Pender Co. inmate on COVID-19 outbreak, violent incident: ‘They just got fed up’

PENDER COUNTY, NC (WWAY) — An inmate at Pender Correctional Institution is speaking out about frustrations over a coronavirus outbreak at the prison and a skirmish that happened Wednesday night.

Some inmates at a local prison are under quarantine following a violent incident Wednesday night.

The skirmish happened at Pender Correctional Institution in Burgaw around 6:30 p.m. Wednesday. 

According to John Bull with the state’s division of prisons, offenders in three housing units set trashcan fires over a five-hour period. Some inmates refused to return to their rooms after the fires were put out.

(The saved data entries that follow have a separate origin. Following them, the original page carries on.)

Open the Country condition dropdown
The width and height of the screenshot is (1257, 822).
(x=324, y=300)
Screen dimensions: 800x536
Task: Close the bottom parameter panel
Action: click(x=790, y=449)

Prison guards used non-lethal force to keep the situation from escalating.

Marvin Green is an inmate at Pender Correctional. He said it all started, because the inmates are frustrated with how a covid outbreak is being handled. As of Thursday, there are 64 inmates with COVID-19.

“You infecting people that wasn’t infected, because you didn’t take them out of general population,” Green said. “You test them. Nothing wrong with you. You put them back in population, when in fact, they got the coronavirus.”

Green said that inmates are wearing cloth masks, but he thinks they should have N-95 masks. He said their beds are not six feet a part. Green said they have soap to wash their hands, but he said they don’t have anything to dry them off.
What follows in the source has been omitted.